Verbraucher-Marke hat es nicht geschafft
Die Initiative „Du bist hier der Chef!“ hat ihre hauptamtliche Arbeit eingestellt. Der Lebensmittel-Einzelhandel hat das Projekt ins Leere laufen lassen.
von Redaktion erschienen am 14.01.2026Die Bereitschaft des Handels, sich am Aufbau eines transparenten Sortiments an fairen Produkten zu beteiligen, sei ausgeblieben, zieht der Gründer und Vereinsvorsitzende Nicolas Barthelmé in einer Pressemitteilung nach sechs Jahren Bilanz. Anders als in Frankreich, wo die Idee ursprünglich entstanden ist – kann sich die Verbraucher-Marke damit in Deutschland nicht etablieren. Kern des Modells sind Produkte, deren Qualitätsstandards und Preise von Verbrauchern selbst über eine digitale Abstimmung festgelegt werden. Dabei geht es auch darum, dass transparente und faire Preise für Erzeuger gezahlt werden und alle Kosten vom Acker bis zum Regal offengelegt werden.

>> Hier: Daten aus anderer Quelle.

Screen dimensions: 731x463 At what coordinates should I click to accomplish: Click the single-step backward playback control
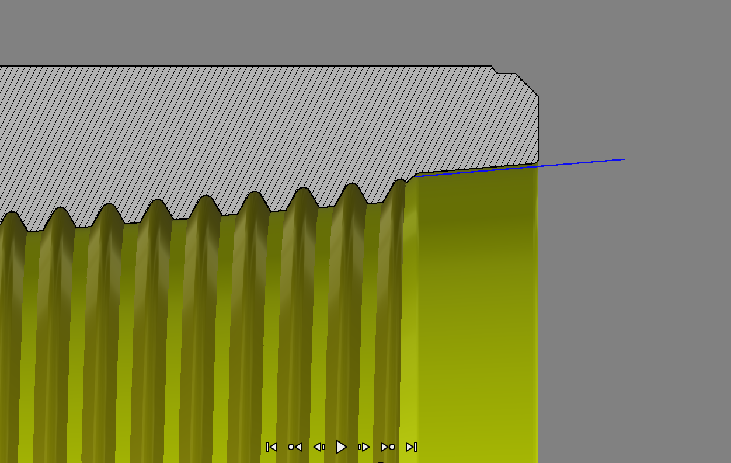click(319, 447)
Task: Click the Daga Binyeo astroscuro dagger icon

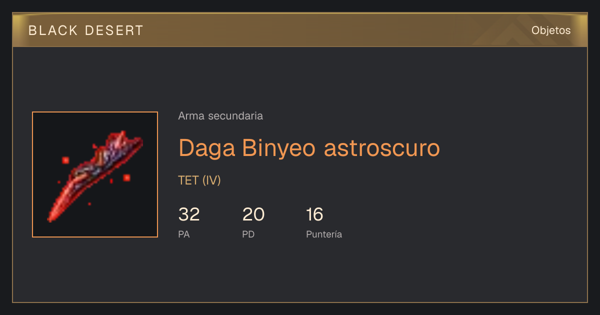Action: [x=95, y=175]
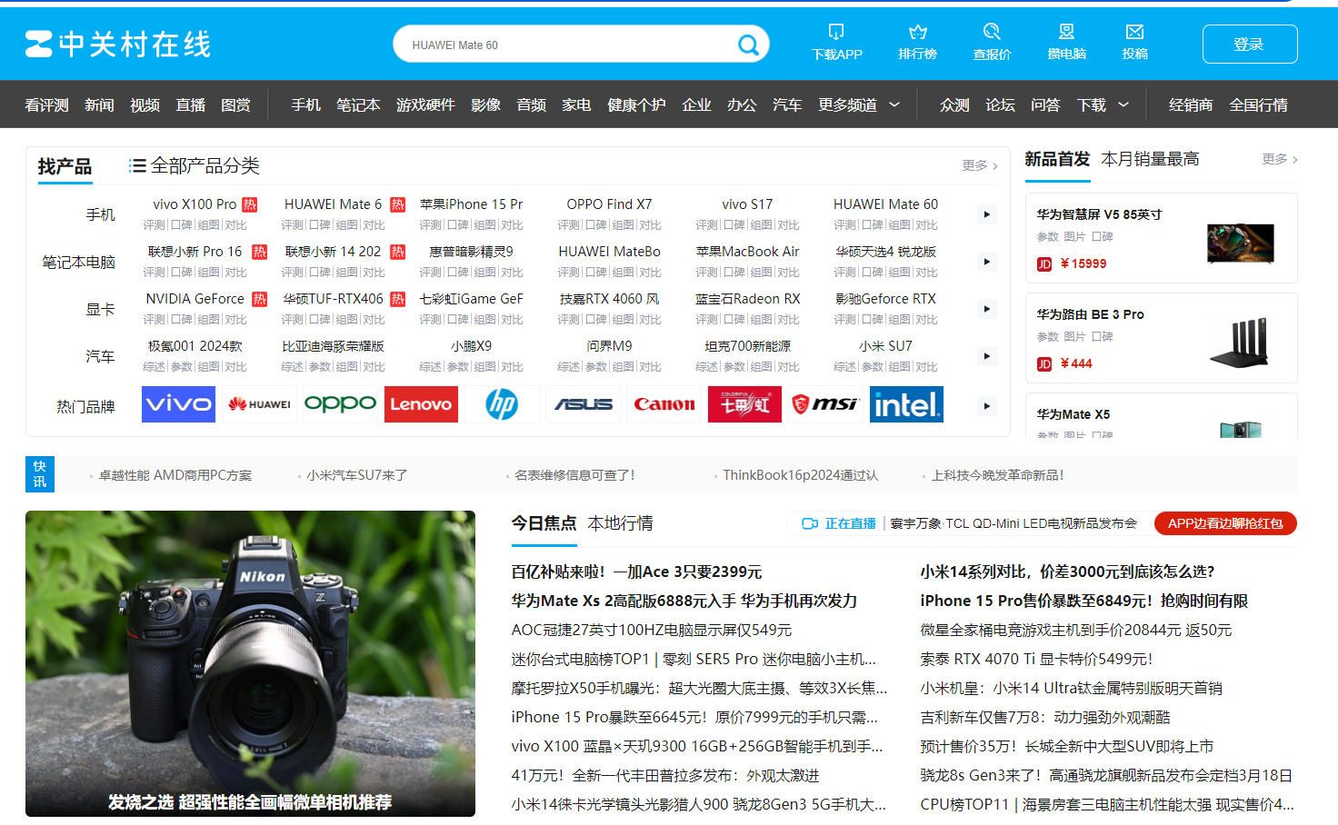
Task: Open 全部产品分类 category menu
Action: coord(195,165)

Absatz in Deutschland blieb bescheiden
In Deutschland beteiligten sich nach Angabe der Initiative über 35.000 Verbraucher an der Definition solcher Produkte. Die Absatzmengen hierzulande blieben aber bescheiden: Knapp 2,5 Mio. Liter Milch von der Upländer Bauernmolkerei in Hessen produzierte Milch wurden verkauft, dazu kamen 64.000 Packungen Eier und 67 Tonnen Kartoffeln, insgesamt kamen rund 4,25 Mio. Euro Umsatz im Zeitraum 2019 bis 2024 zustande. Zum Vergleich: In Frankreich wurden allein 2024 rund 125 Mio. Euro mit Produkten mit der Verbraucher-Marke „C’est qui le patron?“ umgesetzt, mit steigender Tendenz. Vor allem die Trinkmilch ist dort fast flächendeckend im Handel vertreten. Das Konzept habe den Lebensmittelhandel Barthelmé zufolge neugierig gemacht. Doch die Angst, den ersten Schritt in Richtung höherer Einkaufspreise und Preistransparenz zu wagen, lähmte viele Handelspartner. Jegliche Mitsprache bei der Handelsspanne werde als Übergriff aufgefasst. Der Markt sei nicht für vollständige Preistransparenz bereit.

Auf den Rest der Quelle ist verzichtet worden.